For the 2008–09 season, El Kaoutari featured regularly in the Coupe Gambardella and the Coupe de France. He started both Montpellier's Coupe de France victories over amateur club Saint-Flour and third-tier club Cannes. Both matches went into extra time. El Kaoutari also appeared in four league matches, which included three straight matches late in the season, while Montpellier were in the midst of a promotion battle. Montpellier did, indeed, achieve promotion to Ligue 1. El Kaoutari was given a more prominent role in the squad for the 2009–10 Ligue 1 season.

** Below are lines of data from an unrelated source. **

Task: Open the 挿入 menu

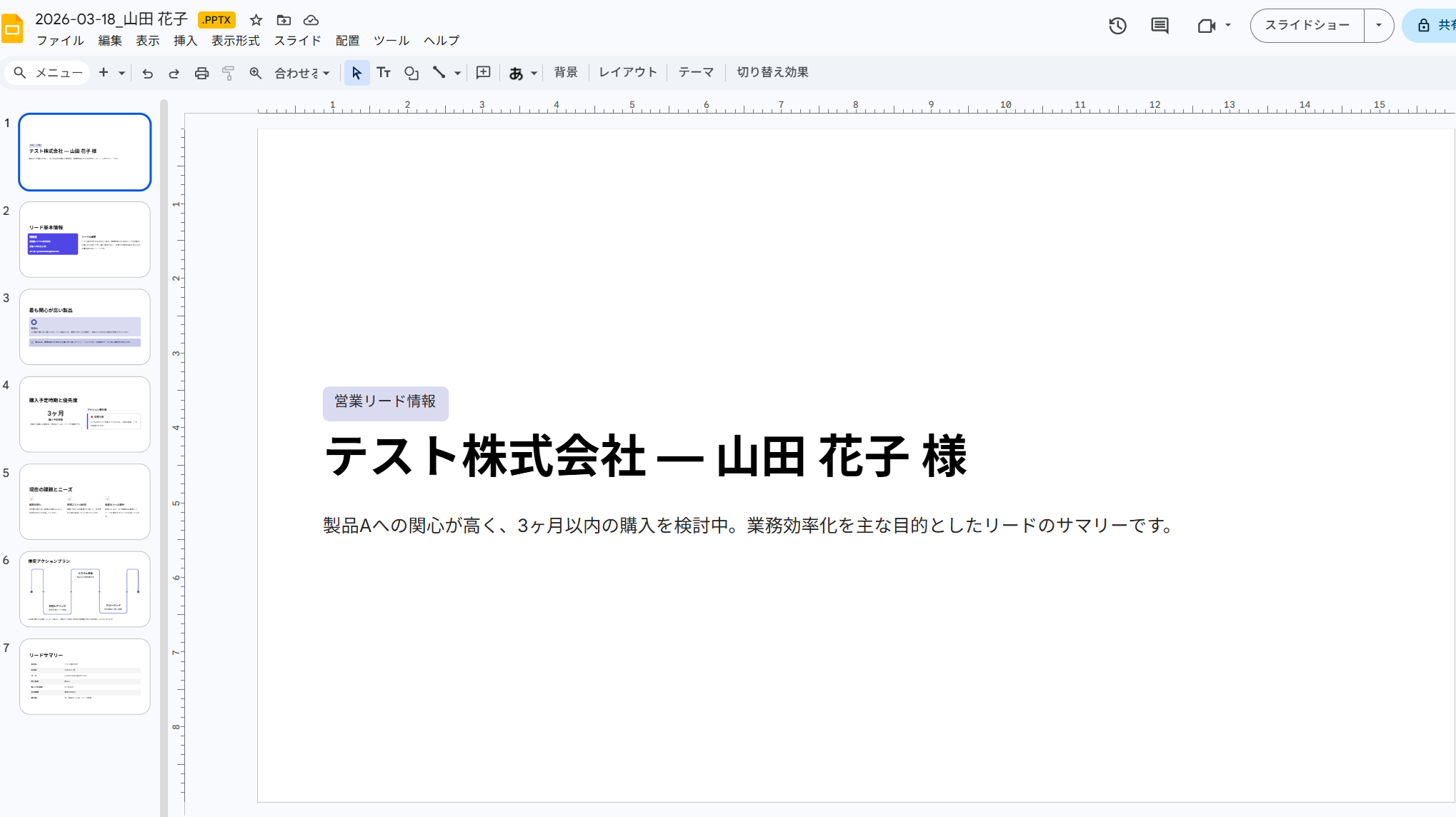Action: [x=185, y=41]
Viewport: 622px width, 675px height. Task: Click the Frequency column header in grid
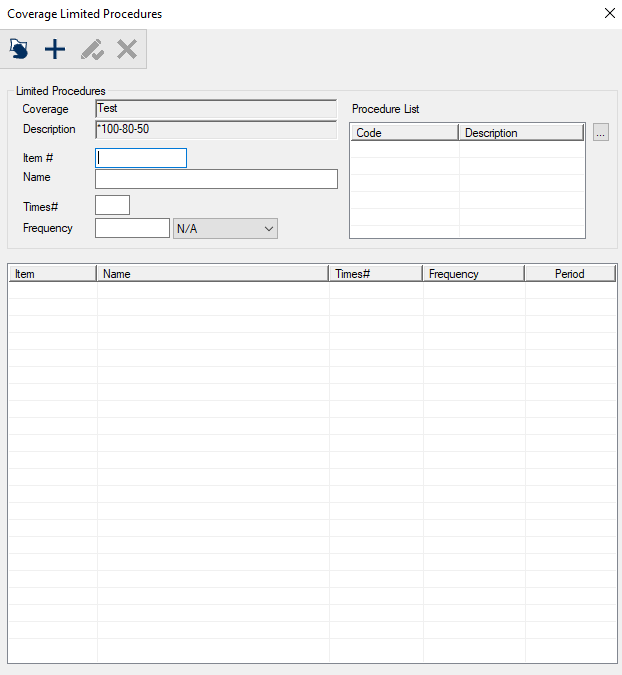pyautogui.click(x=473, y=274)
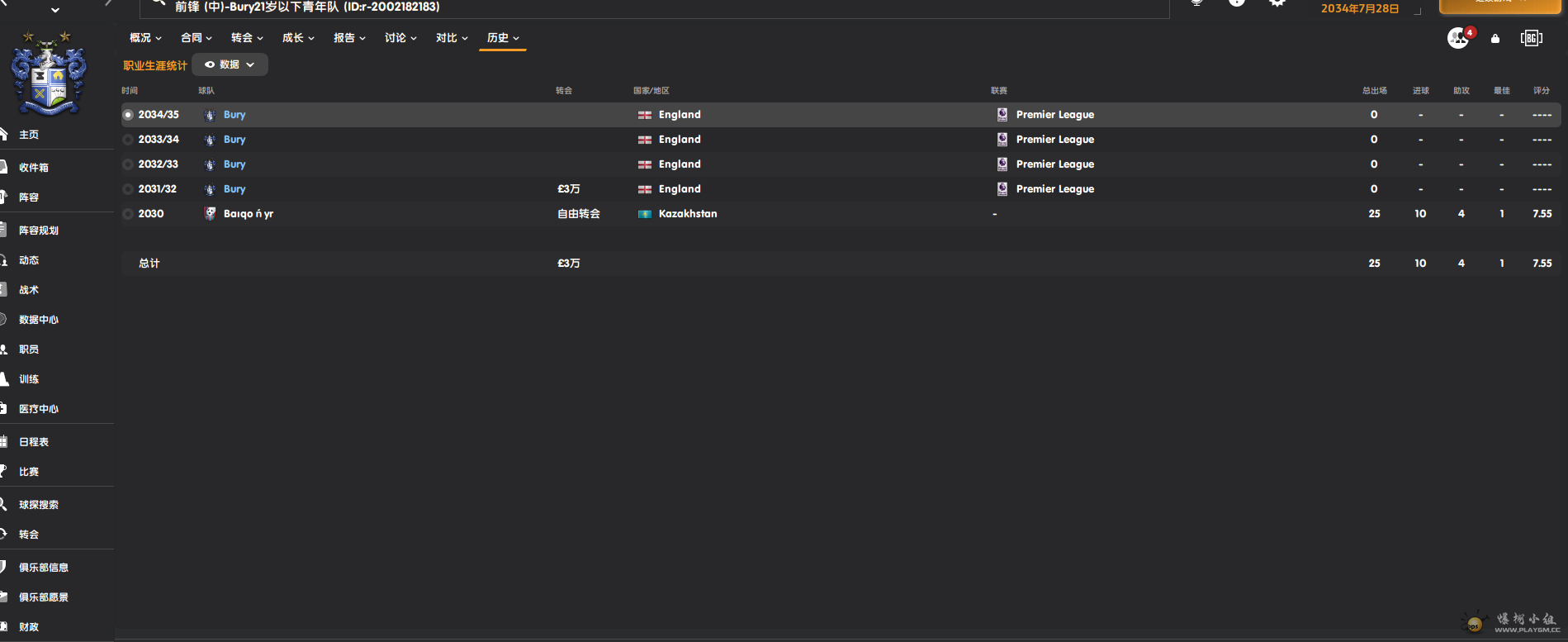Click the Kazakhstan flag icon
The height and width of the screenshot is (642, 1568).
645,214
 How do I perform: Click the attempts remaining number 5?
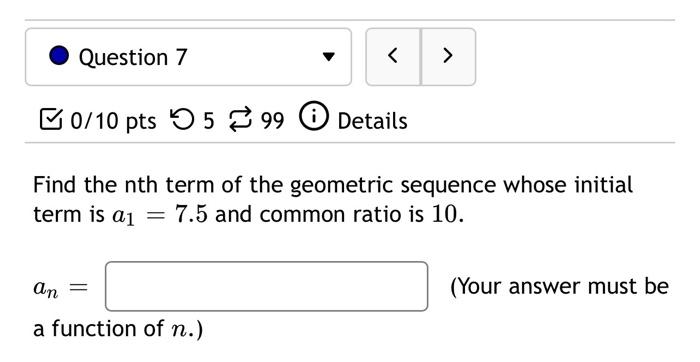pos(209,121)
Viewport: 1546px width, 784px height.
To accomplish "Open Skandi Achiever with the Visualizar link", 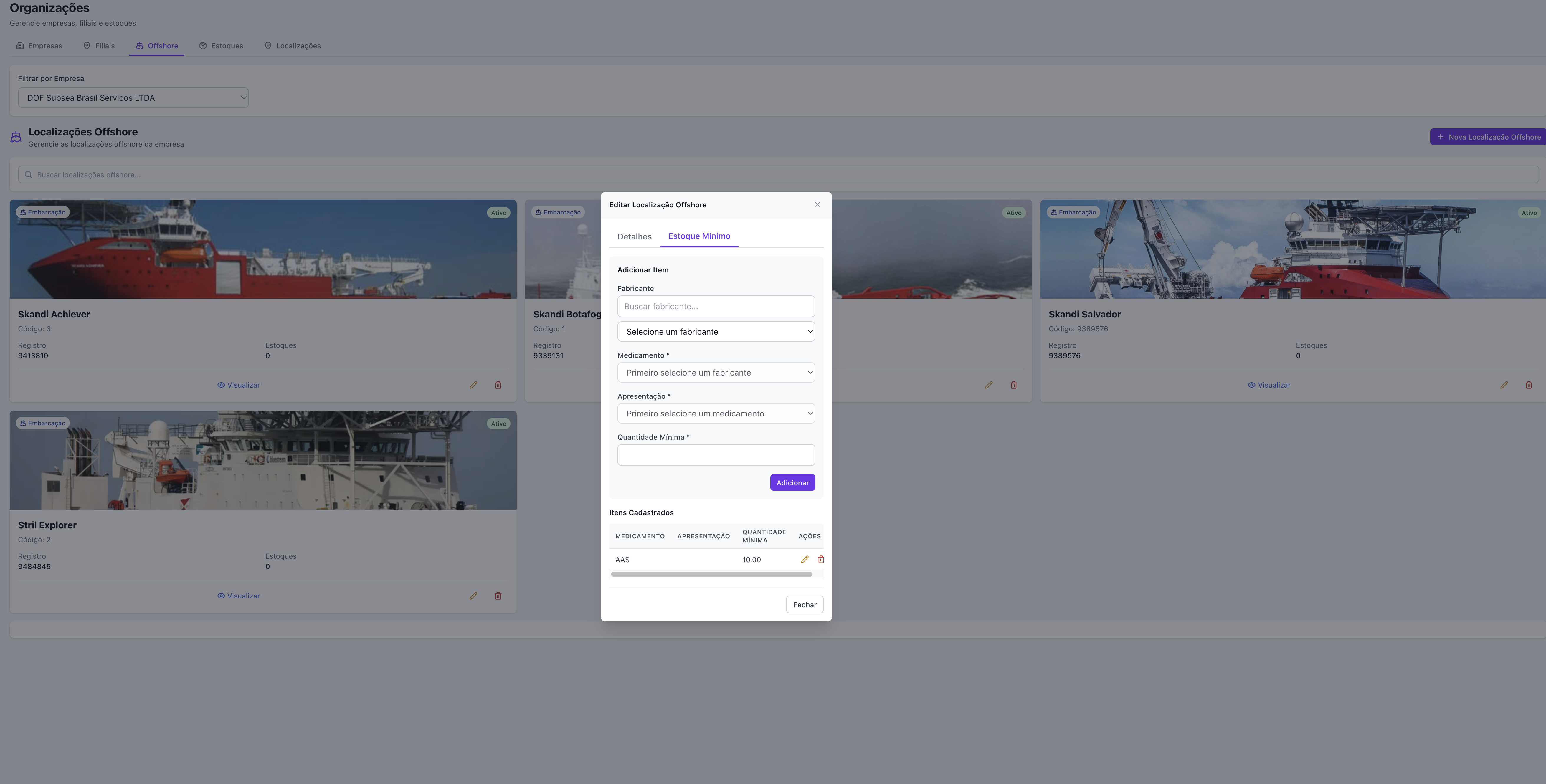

After appearing early on as a substitute, by November, El Kaoutari became a staple in the starting 11, usually starting in the left-back position.

In July 2015, he moved to Italian Serie A club Palermo, when he signed a four-year contract.

On 1 February 2016, El Kaoutari signed a six-month loan deal with Ligue 1 club Reims.

In January 2019, he left Wydad AC for AS Nancy.

==International career==
El Kaoutari played for the France under-19 team. He was a late addition to the team making his debut during the Elite Round portion of qualification for the 2009 UEFA European Under-19 Football Championship. He was later selected to play in the tournament and featured in all four matches with France suffering elimination in the semi-finals losing 3–1 to England.

El Kaoutari played his first match for Morocco on 4 June 2011 against Algeria (4–0). He was named in Pim Verbeek's 18-man squad for the Morocco U-23 football team to compete at the London 2012 Olympics.